Creating a Pokédex Chatbot in Discord (Part 1)
Hello there! Welcome to the world of Pokémon! My name is Brandon! People call me the chatbot professor! This world is inhabited by intelligent creatures called chatbots! For some people, chatbots are tools. Others use them for fun. Myself…I study chatbots as a profession.
Now before we get started with even coding the project, we must go over the simple features of a Pokédex and decide which features we want to include in our project. This will help limit the scope of our project and have a vision of what the first iteration of our project is going to look like.
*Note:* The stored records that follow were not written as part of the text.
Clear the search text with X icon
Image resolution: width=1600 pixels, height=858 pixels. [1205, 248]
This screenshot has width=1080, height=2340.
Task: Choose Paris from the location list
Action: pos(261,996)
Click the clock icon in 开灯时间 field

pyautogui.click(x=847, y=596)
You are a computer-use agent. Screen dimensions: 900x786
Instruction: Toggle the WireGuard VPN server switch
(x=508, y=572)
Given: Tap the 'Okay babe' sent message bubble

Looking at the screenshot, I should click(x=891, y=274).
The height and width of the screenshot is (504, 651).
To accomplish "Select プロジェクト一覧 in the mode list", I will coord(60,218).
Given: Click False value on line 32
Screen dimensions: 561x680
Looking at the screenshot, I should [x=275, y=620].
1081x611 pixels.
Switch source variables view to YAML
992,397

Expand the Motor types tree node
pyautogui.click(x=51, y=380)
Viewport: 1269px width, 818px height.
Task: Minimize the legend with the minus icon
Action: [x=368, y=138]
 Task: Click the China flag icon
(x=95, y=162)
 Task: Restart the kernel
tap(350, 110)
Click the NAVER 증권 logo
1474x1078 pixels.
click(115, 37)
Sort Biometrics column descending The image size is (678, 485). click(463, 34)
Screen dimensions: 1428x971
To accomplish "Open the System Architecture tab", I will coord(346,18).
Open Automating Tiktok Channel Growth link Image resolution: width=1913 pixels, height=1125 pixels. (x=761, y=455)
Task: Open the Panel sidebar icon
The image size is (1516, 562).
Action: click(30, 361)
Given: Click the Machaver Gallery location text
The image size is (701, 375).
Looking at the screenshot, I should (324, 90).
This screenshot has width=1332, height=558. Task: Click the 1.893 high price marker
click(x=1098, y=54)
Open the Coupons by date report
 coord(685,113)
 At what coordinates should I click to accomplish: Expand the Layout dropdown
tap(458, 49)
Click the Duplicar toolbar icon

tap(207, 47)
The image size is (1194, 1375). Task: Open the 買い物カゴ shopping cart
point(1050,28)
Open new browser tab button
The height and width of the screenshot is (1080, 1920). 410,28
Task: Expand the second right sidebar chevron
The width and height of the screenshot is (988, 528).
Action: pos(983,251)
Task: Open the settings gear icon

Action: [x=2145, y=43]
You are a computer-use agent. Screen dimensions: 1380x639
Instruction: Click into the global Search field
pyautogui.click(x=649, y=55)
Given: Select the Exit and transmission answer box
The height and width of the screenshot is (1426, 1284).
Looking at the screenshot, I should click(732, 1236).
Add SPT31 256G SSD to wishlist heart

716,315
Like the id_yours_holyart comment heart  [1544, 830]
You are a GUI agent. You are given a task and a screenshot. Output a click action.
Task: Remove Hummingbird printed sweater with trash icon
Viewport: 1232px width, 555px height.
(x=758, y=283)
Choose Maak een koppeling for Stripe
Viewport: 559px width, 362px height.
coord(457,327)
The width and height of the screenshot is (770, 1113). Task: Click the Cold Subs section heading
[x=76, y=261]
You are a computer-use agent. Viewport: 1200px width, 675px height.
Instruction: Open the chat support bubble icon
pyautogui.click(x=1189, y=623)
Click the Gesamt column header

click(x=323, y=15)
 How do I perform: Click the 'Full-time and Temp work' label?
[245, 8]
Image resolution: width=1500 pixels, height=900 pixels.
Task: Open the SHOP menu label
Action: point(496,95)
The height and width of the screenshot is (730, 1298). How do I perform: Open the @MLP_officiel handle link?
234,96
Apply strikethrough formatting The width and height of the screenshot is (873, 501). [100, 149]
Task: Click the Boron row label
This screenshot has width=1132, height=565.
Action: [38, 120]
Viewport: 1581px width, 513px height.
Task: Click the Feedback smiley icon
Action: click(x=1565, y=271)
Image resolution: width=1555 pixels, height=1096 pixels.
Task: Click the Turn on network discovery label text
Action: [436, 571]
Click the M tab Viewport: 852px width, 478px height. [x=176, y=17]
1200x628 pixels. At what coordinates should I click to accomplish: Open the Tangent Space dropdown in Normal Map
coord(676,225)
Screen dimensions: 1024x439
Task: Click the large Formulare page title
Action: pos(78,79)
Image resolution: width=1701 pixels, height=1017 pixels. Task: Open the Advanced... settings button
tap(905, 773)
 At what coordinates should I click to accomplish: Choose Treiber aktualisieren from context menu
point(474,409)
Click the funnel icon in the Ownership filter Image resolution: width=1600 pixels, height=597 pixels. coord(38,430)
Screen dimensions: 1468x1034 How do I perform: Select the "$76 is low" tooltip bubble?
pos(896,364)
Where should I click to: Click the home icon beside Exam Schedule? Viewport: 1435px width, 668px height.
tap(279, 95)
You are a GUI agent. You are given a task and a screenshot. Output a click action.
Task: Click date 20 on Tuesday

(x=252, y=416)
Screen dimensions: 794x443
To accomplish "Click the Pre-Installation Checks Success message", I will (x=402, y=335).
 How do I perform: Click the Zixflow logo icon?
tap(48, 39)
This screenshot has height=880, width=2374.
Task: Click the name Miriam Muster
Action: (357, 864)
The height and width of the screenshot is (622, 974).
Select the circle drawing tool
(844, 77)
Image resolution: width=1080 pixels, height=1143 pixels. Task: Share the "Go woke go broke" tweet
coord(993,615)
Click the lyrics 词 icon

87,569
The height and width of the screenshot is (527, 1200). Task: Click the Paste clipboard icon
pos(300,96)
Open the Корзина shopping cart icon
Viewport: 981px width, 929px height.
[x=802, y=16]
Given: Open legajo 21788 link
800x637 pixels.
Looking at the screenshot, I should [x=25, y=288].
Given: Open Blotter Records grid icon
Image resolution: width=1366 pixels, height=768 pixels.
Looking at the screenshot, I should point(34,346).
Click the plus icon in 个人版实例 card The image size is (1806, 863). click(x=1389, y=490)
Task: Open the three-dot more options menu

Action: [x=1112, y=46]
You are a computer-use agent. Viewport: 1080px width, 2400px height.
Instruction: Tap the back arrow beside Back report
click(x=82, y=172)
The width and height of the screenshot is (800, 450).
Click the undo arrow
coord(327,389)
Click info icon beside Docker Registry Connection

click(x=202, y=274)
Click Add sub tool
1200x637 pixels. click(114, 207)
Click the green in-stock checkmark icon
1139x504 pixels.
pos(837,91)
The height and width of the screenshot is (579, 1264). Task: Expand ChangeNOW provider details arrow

Gathering Project Requirements
This process is generally skipped for developers when starting a side project, but it can save so much time in the long run. Honestly, I will be first to admit that everyone tends to do this differently, but my primary goals are to simply establish what we can and will create.
First Step: Researching
In the show, there are many moments when Ash uses his Pokédex, here’s a video of what happens (also one of my favorite episodes):
During this scene we learn that the Pokedex does a few things:
- Pokemon Recognition (Image Recognition)
- Shows a Pokemon Avatar
- Speaks to You (Text-To-Speech)
Without a doubt, creating all these features would be cool, however, this tutorial would get pretty darn lengthy. So let’s focus on displaying the avatar and supporting speech output since Discord has a strong text and voice functionality built-in, which makes it perfect for our chatbot!
But for many of us, a Pokedex wouldn’t truly be complete without drawing some inspiration from our childhood past time, Pokemon on the Gameboy!
A gif displaying the infamous Pokedex from Pokemon Green (found in Blue and Red variants)
This gives us some pretty fun, yet useful information regarding each Pokemon. In the Pokedex screen we notice the following:
- Pokemon Number - (No. XXX)
- Height - Ft’ Inches”
- Weight - lbs
With that being said, by including these features, we will have a fairly robust, yet do-able version of the Pokedex.
Second Step: Limit Project Scope
Now if we gather all of our initial research, we can finalize the scope of our Pokedex to only include the following set of features/functionalities:
- Give Pokemon Information
- Pokemon Number - (No. XXX)n
- Height - Ft’ Inches”
- Weight - lbs
- Speak (Voice Functionality)
- “[Name], the [category] pokemon, [species description]. (https://www.youtube.com/watch?v=u_R-KfBlCIE)”
- Not Found Error Handling
- Displays “No Data”
✏️ Note: “No Data”
It’s good to think about a minimum “default” action that occurs when users try to perform unsupported actions or unrecognizable intents.
Fortunately, the Pokedex defaults to a “No Data” action when Ash attempts to point to something the Pokedex doesn’t understand!
Alrighty! Now we can begin to code!
wait, wait… hold your ponyta.
Let’s take a bit of time to mock out what our bot is going to output to the users. This is going to save us tremendous time and help give us an idea of what the bot is going to “feel” like.
Traditionally, this is when we would start to create a simple wireframe on the user flow. Unfortunately, I couldn’t find any Discord mock-up generators to create a preview of our conversation flow, so I’ll just follow a simple trigger to output format to lay out all the potential interactions:
Trigger Message ->
Interactions / Triggers
→ Return Pokemon Information
- !pokedex <pokemon #> → Return Pokemon Information
→ Display Error Message
Simple, but more than suitable for our needs, now let’s establish what our “Display Pokemon Information” is going to look like.
Return Pokemon Information
Since this is the most “visual” piece of our interaction, it’s a good idea to create a visual representation to display what we intend to show our user.
In this tutorial, we will be using the Discord embed visualizer created by leovoel and take the gif from above try to translate it in the visualizer. Typically sketching works fine, but our chat platform has innate visual constraints, which the visualizer helps us work within.
In traditional app or web development, we would call this a high-fidelity mock-up. A highly detailed mock-up that gives us a near-production representation.
In addition to knowing our constraints, we have a quicker feedback loop without having to do code changes and testing on our application end.
After coming up with several variations, this is the final design that I’ve come up with:
Splendid! Now that we know what features are going to be included, and what our bot is going to look like, we have enough to finally begin coding towards our Pokédex in Discord.